#130 | Regulators Revisit AG49

A couple of weeks ago at the NAIC meeting in San Francisco, the A Committee formally charged the IUL Illustrations Subcommittee with the task of “[providing] recommendations for modifications to AG49.” In other words, AG49 is about to get cracked open again – and what happens next is anyone’s guess.

Much has changed since AG49 was finalized in 2015. Back then, just Nationwide had an index return multiplier in the same vein of what is prevalent in today’s market, but theirs was illustrated very conservatively. The multiplier didn’t even puncture the AG49 Maximum Illustrated Rate for the product. In retrospect, it seems kind of quaint when compared to the landscape of Index Return Multipliers (IRMs) that have come to define the modern Indexed UL market over the past 2 years. Virtually every new Indexed UL product has one and, usually, it’s the headline story for the product. These days, the industry is selling multipliers, not caps. It’s a brave new world.
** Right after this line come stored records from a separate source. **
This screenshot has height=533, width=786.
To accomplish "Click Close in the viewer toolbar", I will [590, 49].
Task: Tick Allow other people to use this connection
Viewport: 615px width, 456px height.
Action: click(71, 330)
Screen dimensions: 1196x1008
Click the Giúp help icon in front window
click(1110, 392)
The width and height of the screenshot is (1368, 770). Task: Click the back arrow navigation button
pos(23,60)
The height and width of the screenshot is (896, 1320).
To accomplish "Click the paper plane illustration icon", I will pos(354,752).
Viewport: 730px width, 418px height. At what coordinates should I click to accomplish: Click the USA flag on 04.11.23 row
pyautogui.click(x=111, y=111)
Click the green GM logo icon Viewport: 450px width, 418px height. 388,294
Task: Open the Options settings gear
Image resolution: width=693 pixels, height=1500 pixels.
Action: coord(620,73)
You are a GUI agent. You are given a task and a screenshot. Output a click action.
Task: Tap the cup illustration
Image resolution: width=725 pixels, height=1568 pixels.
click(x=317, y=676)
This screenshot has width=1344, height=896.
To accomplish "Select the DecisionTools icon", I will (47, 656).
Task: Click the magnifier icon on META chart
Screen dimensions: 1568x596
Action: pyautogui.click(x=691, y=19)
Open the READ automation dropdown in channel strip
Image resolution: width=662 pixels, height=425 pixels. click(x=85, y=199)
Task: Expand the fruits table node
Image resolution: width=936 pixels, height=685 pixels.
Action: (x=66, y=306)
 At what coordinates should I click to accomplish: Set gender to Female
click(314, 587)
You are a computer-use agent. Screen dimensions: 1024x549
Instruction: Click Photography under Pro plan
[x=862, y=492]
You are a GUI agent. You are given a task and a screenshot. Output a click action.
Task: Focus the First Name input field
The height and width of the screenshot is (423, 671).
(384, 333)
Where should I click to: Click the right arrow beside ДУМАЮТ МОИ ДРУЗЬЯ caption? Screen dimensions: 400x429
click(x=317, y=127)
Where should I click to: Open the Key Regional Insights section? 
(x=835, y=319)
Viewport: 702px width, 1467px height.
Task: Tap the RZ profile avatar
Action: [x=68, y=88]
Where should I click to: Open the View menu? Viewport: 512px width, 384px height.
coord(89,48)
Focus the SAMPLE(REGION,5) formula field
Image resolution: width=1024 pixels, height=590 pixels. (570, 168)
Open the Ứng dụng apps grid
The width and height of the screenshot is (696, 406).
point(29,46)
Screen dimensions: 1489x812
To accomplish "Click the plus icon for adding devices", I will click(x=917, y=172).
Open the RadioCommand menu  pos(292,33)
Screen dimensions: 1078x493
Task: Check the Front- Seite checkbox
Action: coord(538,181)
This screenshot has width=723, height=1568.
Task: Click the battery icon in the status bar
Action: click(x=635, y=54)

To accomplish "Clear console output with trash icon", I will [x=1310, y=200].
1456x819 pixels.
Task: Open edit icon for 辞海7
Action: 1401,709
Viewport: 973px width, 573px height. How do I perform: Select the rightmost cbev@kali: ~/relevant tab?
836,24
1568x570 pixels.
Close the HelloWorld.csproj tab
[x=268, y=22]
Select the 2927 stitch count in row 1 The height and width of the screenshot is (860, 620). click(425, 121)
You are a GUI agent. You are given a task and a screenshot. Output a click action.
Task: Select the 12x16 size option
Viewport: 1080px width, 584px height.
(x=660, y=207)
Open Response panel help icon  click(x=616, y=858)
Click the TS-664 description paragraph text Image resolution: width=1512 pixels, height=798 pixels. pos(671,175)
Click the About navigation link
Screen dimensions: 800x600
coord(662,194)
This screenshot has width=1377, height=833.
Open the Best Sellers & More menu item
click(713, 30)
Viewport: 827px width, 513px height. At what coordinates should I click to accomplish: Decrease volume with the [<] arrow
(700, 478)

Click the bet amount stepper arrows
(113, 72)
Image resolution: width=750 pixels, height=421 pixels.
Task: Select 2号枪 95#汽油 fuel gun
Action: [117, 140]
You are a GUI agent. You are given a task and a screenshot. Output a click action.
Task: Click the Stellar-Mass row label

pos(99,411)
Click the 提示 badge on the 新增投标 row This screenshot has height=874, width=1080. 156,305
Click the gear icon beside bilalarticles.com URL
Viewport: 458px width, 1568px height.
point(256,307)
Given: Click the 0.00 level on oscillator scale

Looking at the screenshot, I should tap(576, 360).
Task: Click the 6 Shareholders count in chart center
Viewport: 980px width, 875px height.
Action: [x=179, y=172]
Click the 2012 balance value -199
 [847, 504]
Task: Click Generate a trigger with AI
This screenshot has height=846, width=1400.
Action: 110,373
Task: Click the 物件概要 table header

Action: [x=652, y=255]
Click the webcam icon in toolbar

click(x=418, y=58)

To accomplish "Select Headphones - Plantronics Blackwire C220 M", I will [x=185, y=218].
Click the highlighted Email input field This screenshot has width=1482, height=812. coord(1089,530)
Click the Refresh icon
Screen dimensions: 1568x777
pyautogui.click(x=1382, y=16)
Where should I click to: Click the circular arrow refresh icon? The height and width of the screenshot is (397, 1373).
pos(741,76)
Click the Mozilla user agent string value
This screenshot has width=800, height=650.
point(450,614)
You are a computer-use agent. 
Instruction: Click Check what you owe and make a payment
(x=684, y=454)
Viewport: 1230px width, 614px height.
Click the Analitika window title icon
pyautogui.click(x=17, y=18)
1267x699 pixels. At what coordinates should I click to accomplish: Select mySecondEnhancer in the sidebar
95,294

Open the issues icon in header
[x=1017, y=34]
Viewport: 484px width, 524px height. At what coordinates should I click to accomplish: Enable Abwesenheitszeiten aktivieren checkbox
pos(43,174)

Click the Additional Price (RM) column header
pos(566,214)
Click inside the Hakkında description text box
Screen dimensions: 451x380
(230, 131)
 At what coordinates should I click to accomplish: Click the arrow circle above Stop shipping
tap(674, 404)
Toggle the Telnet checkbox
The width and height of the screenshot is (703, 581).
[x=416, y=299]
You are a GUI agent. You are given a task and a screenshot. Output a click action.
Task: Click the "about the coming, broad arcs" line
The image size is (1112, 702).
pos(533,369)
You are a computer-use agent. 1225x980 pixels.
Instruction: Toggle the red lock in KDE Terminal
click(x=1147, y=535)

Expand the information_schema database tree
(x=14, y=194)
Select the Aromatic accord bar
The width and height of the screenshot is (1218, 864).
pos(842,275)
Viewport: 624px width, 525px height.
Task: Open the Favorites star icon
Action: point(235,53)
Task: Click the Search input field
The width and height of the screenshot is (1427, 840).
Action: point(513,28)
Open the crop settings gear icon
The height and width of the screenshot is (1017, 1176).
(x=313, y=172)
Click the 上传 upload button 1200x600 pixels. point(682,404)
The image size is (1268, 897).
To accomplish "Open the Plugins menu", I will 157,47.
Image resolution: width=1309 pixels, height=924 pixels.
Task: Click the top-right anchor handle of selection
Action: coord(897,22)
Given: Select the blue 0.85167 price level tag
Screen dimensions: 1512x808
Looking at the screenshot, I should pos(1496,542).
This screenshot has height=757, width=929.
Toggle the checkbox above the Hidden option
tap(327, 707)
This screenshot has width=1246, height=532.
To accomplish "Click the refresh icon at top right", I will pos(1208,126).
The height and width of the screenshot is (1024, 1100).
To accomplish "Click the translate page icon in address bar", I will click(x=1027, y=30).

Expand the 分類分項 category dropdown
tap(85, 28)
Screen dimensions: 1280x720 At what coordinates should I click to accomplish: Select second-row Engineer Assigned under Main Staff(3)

Why are IRMs so popular, powerful and provocative? First, they break the connection between the AG49 Maximum Illustrated Rate and the effective illustrated rate shown in the illustration. A 6% AG49 Rate on a product with an IRM can generate effective illustrated rates of anywhere from 6.6% to 9%, depending on the particular design and pricing. Second, an increasing number of insurers interpret AG49 to mean that any interest from the IRM can be added to the 1% maximum illustrated loan arbitrage restriction outlined in AG49. In other words, those products illustrated at 6% show loan arbitrage ranging from 1.6% to 4% after including illustrated interest from the IRM. Little wonder that illustrated rates have dropped in the wake of AG49 but, according to a study done by one life insurer, illustrated income has continued to climb.

Finally, life insurers have figured out that deducting a specific charge to fund larger IRM is an exceptionally good trade on the illustration. In the strange math of Indexed UL, $100 charged at the beginning of the year to fund an IRM shows back up at the end of the year as high as a $150 credit, which is restricted by the 50% illustrated option profit assumption in AG49. IRMs funded by policy charges can dramatically increase the risk and leverage of the policy, but the bet only draws a winning hand on the illustration. Life insurers who have employed this strategy have also realized that bigger bets always illustrate bigger returns and therefore generate more sales, even though they also mean more risk and leverage for policyholders. As I wrote in a previous post on Voya’s ICAR, this natural incentive to escalate the size of the charges and bonuses is part of what is fueling the IUL illustration war. It’s not stopping anytime soon. Companies are already upping the ante in their filings for next year.

It is hard to imagine that IRMs won’t be the chief subject of the regulators’ inquiry into AG49. Not only do IRMs completely define the IUL market, but they also almost entirely came into being after AG49 was codified. They’re the only new piece of information. Furthermore, the three reasons that IRMs are so popular run up right up against some of the key tenants of AG49 – limiting maximum illustrated rates, restricting illustrated loan arbitrage and defining the maximum allowable option profit assumption for actuarial testing. Even though IRMs don’t run afoul of the letter of AG49, the question for regulators will likely be whether or not they are in accordance with the spirit of the guideline.

AG49 is not an abstract, actuarial concept. As is readily apparent by now, the Indexed UL market revolves entirely around illustrated performance. Sales have followed the products with the best illustrations like a cat chases a laser pointer. This is a symptom of a much larger issue for our industry. Illustrations are not and were never intended by regulators to be performance projections. And yet, that’s exactly how many agents, distributors and even life insurers use them. Howe else can you explain the mad, crazed rush that life insurers have made to build IRMs in their products in order to maintain their competitive positioning on the illustration and in benchmarks? It’s almost as if people in our industry general think that the product that illustrates better will actually perform better, despite decades of proof that as-issued illustrations are almost entirely unrelated to actual policy performance. Illustrations are simply products of the rules that govern them – rules like AG49. Rules that can, do and will change.

Perhaps it’s time we stopped worrying about illustrated performance, which can change on the whim of the carrier or the guideline, and start using illustrations for their intended purpose – explaining to clients how our products work. Wouldn’t that be a change for the better?